Hi, just testing STM32H7 code... .
In a simple LED Blink program, I used for loops for simple delay:
for( int i= 0; i< 10000000; i++) iDelay++;
This code will generate 6 assembly lines needing 10...20 bytes of code.
If this loop runs inside a 32 Byte page of STM32H7 code, all nice, runs as expected, with 2.5nsec time per command for STM32H7 running at 400MHz.
Just If this loop code snippet extends over a 32byte flash page border, then the complete for loop will take 5...20 times longer time ... .
This is quite nerving, I would like to use such delay loops at least in initialisation code, of course not for exact timing, but at least approximately correct.
I found an ALIGN command in Keil arm assembler, but if I try to use this in a __asm{...} inline assembly, unfortunately the c compiler gives an error "#3061: unrecognized instruction opcode". I tried also "#pragma align 32" ... but his also does not work... .

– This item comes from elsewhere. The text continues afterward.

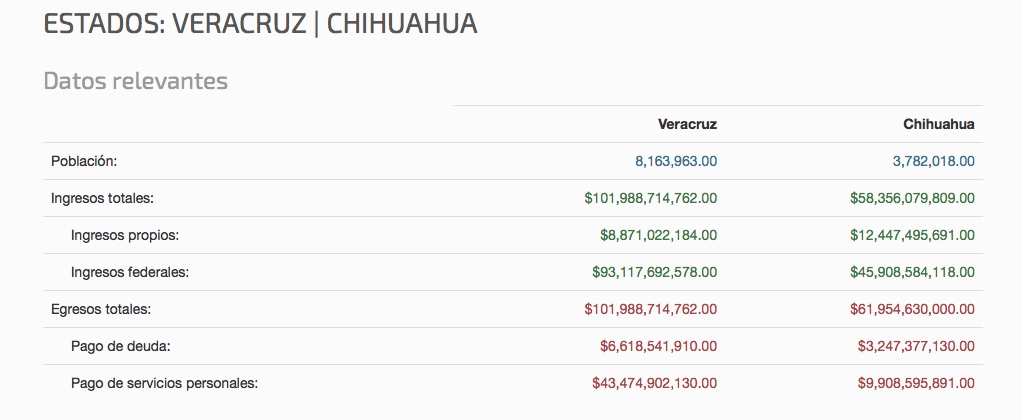
Task: Click Chihuahua personal services $9,908,595,891.00
Action: (x=916, y=383)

Is there any way to convice the c compiler to fill up nop's automatically in an easy way for such an application?
...
meanwhile I found the "mircacle command" to avoid these 32 byte flash page problems: If I use SCB_EnableICache() at start of my main, then all works with full speed, regardless wheter the for loops extend over 32 byte borders or not.
... just the Keil Disassembly then does not work as nice at before ... at least somehow it seems to have problems to show disassembly code if I click in the C code during run time ... if the program is at a breakpoint, it shows correctly around the breakpoint, but even then some problems I think if I scroll up/down in the disassembly code.